WORK TO BE COMPLETED
Reproduce the records below verbatim, everything from the line containing "Locate an element on the screen. The" down to the line containing "app-bar: Menu Pembayaran", including both of those lines. Leave the pictures out of your answer.

MATERIALS PROVIDED

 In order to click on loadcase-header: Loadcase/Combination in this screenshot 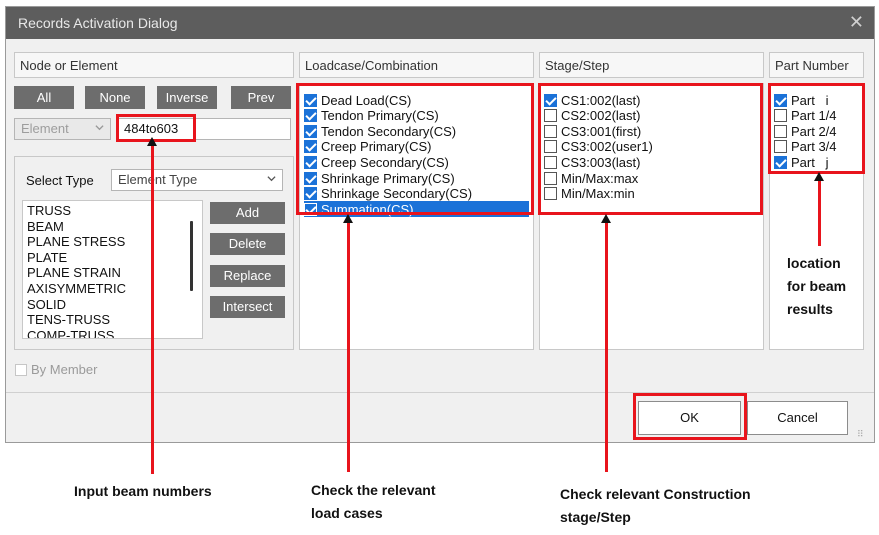, I will do `click(416, 65)`.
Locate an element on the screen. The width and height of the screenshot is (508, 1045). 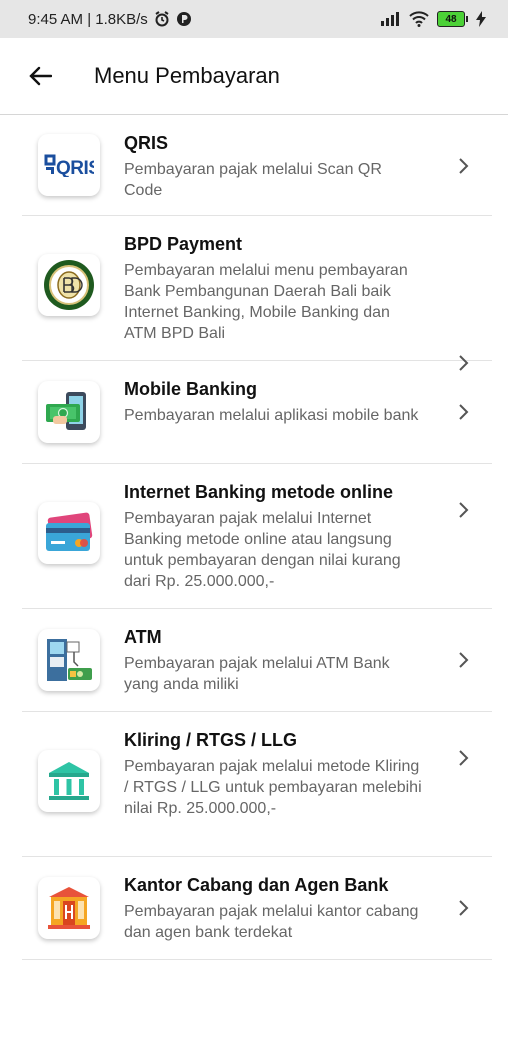
app-bar: Menu Pembayaran is located at coordinates (254, 76).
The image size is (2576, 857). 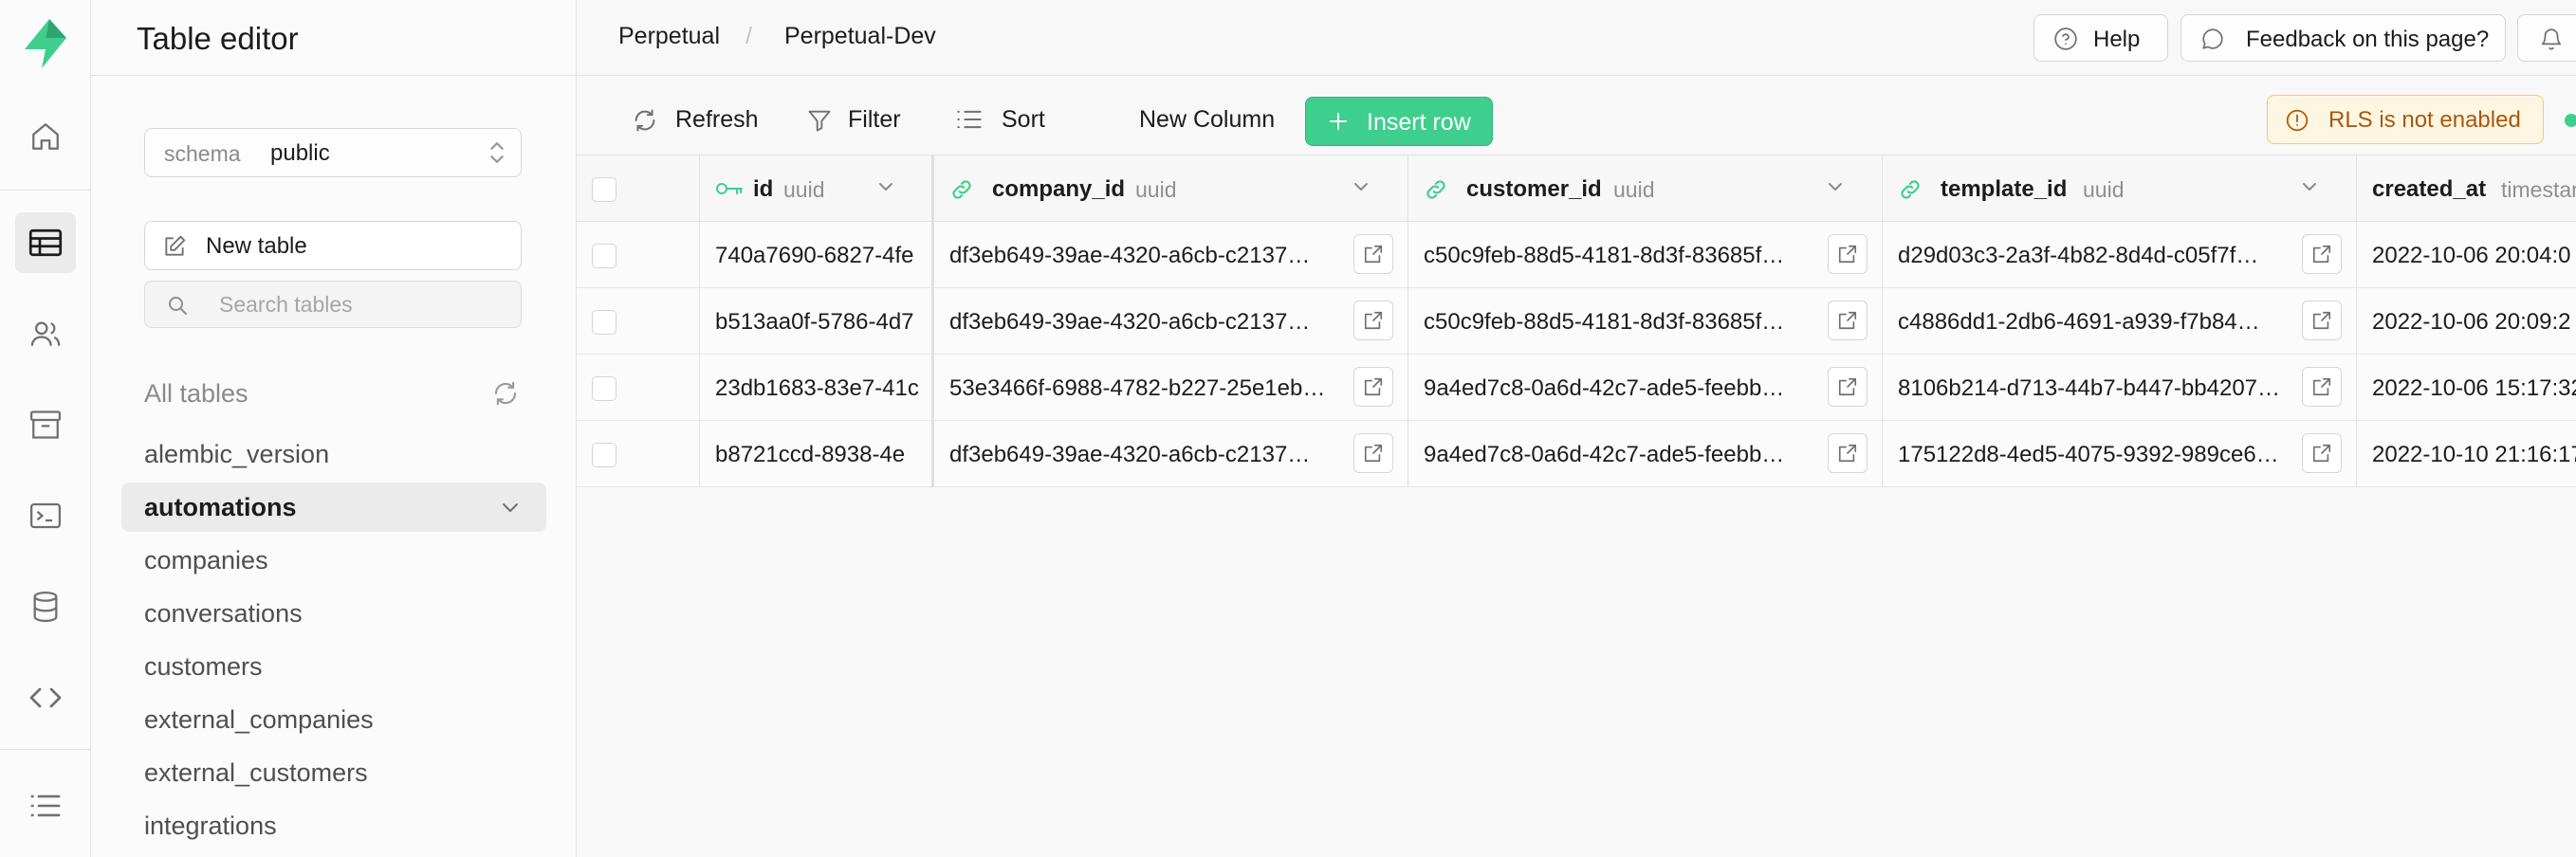 What do you see at coordinates (1338, 122) in the screenshot?
I see `plus-icon` at bounding box center [1338, 122].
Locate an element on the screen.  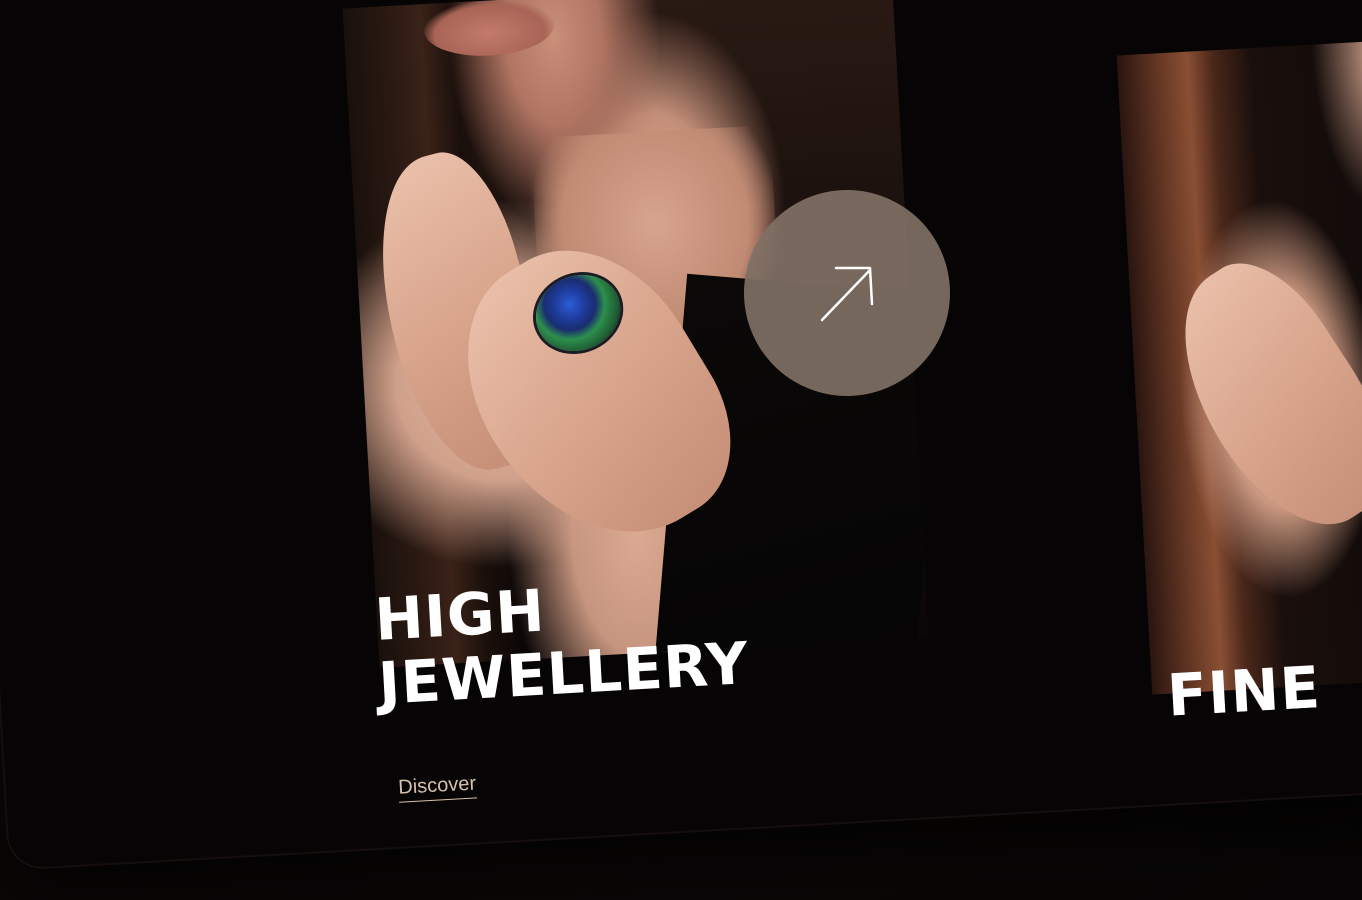
slide-image-fine is located at coordinates (1239, 366).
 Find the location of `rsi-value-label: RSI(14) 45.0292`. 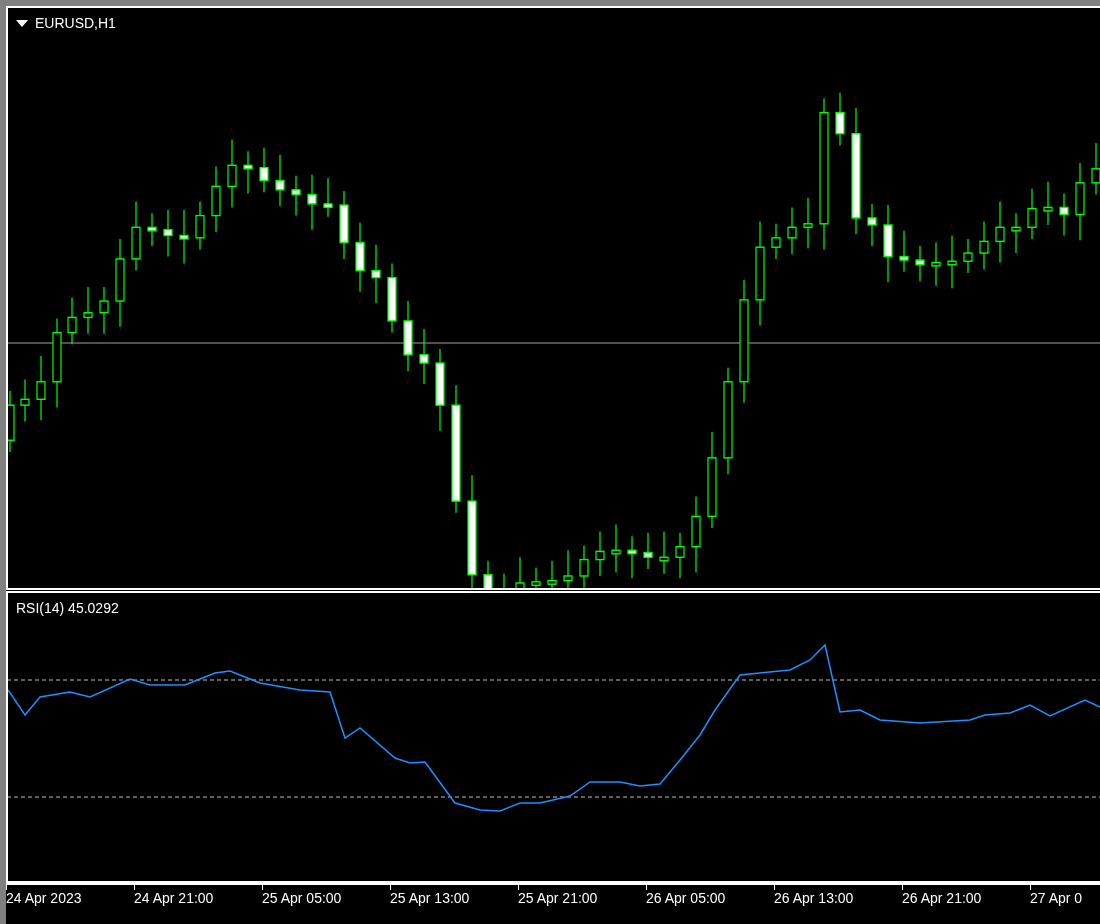

rsi-value-label: RSI(14) 45.0292 is located at coordinates (68, 608).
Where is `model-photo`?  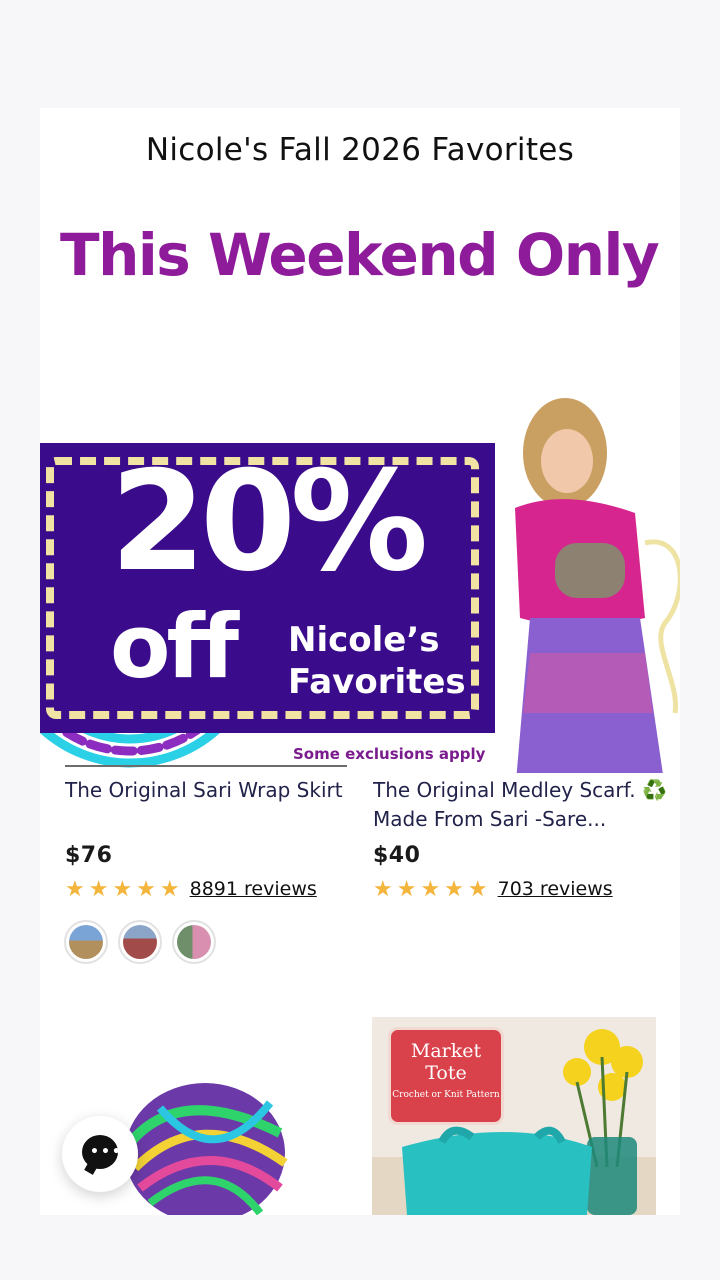 model-photo is located at coordinates (598, 586).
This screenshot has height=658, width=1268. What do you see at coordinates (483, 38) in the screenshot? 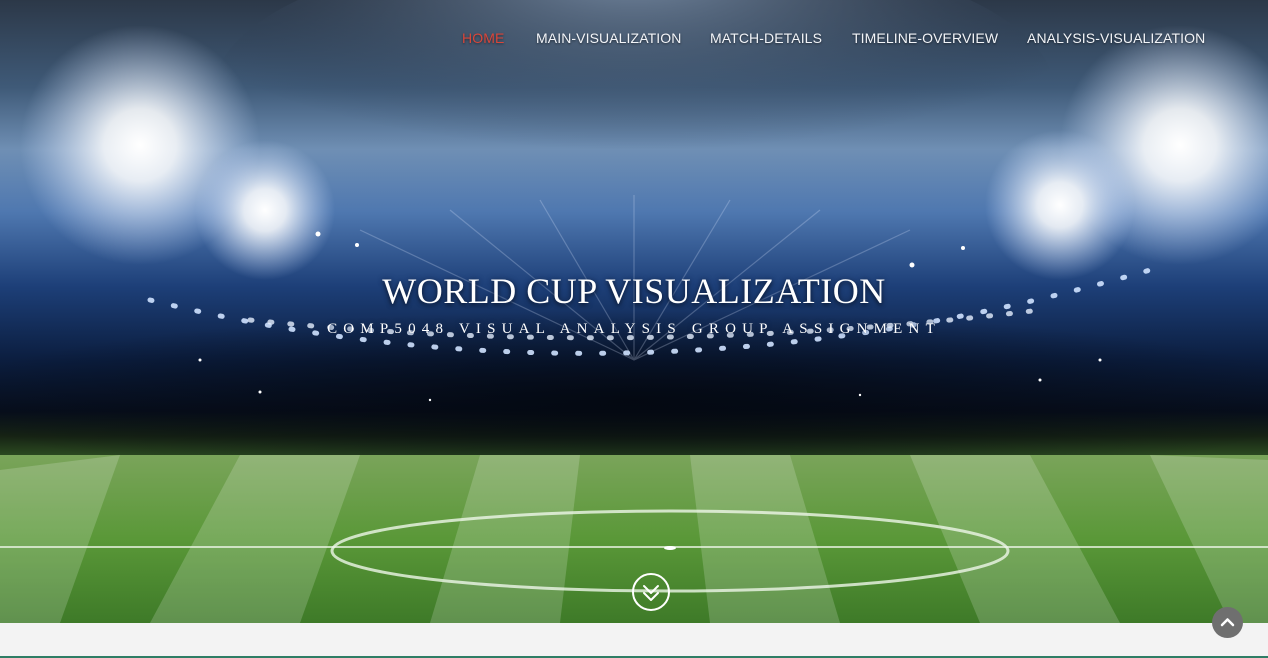
I see `nav-home: HOME` at bounding box center [483, 38].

THE COMPLETED TASK
Locate an element on the screen. The width and height of the screenshot is (508, 1045). 
app-bar: Menu Pembayaran is located at coordinates (254, 76).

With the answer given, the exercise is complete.